FP-Hofer besteht auf Aus für Großspenden

Wien (OTS) - „Unser Weg hat erst begonnen“, plakatiert derzeit Alt-Kanzler Sebastian Kurz. Für FPÖ-Klubobmann Norbert Hofer ist das allerdings ein Weg in Richtung Vergangenheit, wie auch die aktuellen Vorschläge der ÖVP in Sachen Parteifinanzierung zeigen. „Den erfolgreichen Weg in der Regierung mit uns Freiheitlichen hat die Volkspartei aus wahltaktischen Überlegungen leider verlassen“, ist FPÖ-Klubobmann Norbert Hofer überzeugt.

Mit dem aktuell vorliegenden Konzept bei der Reform der Parteispenden sei die ÖVP auf einem Irrweg unterwegs. „Die ÖVP ist bereits jetzt fleissig unterwegs, um Parteispenden zu sammeln. Eine Obergrenze für Großspender findet sich daher im ÖVP-Vorschlag nicht“, zeigt sich Hofer enttäuscht. Die von der VP vorgeschlagene Kürzung der Parteienförderung ausschließlich auf Bundesebene ist für FPÖ-Klubobmann Norbert Hofer ein leicht durchschaubarer Winkelzug:

„Die ÖVP profitiert in erster Linie durch die Mittel der starken Landesgruppen. Da fällt eine moderate Kürzung bei den Bundesmitteln nicht groß auf.“

In einem ganz wesentlichen Punkt wehrt sich die ÖVP ebenfalls gegen volle Transparenz. Die Spenden und Ausgaben von parteinahen Vereine und Unterstützungs-Komitees will die ÖVP nicht in die Wahlkampfkosten-Obergrenze mit einrechnen.
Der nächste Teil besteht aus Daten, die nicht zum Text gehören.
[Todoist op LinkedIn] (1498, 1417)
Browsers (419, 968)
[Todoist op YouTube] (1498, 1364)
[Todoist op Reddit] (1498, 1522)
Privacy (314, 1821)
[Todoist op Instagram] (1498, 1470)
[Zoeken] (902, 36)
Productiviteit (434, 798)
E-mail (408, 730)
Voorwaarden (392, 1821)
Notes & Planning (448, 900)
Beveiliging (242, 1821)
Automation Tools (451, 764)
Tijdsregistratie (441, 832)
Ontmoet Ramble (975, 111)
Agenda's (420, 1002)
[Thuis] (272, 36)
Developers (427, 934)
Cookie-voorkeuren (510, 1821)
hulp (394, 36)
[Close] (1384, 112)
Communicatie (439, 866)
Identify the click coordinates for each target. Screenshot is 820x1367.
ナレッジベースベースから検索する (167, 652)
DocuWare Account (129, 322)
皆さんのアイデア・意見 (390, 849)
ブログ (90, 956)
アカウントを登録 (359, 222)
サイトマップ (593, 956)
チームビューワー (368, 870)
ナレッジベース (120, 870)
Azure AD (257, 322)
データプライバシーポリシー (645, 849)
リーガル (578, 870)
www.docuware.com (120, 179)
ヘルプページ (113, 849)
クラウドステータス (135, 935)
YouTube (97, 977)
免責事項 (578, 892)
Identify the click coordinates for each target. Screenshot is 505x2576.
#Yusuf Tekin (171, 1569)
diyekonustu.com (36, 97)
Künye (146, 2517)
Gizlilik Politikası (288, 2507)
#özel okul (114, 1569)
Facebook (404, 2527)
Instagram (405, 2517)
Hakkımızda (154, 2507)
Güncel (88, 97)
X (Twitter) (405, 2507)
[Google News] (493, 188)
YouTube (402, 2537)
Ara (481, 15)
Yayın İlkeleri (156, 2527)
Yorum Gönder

„Ich fordere die ÖVP auf, unser Modell für die Parteienfinanzierung zu unterstützen. Wir wollen eine Obergrenze bei Großspenden pro Institution, Firma oder Privatperson pro Jahr und eine volle Miteinbeziehung aller Ausgaben und Spenden in die Wahlkampfkosten-Aufstellung, die von parteinahen Vereinen und Unterstützungs-Komitees geleistet werden. Nur so ist volle Transparenz gegeben und eine Unabhängigkeit der Parteien in ihrer Arbeit gesichert“, ist FPÖ-Klubobmann Norbert Hofer überzeugt. Ein entsprechender FPÖ-Antrag zur Abänderung des Parteiengesetzes wird in den beiden kommenden Parlamentstagen eingebracht.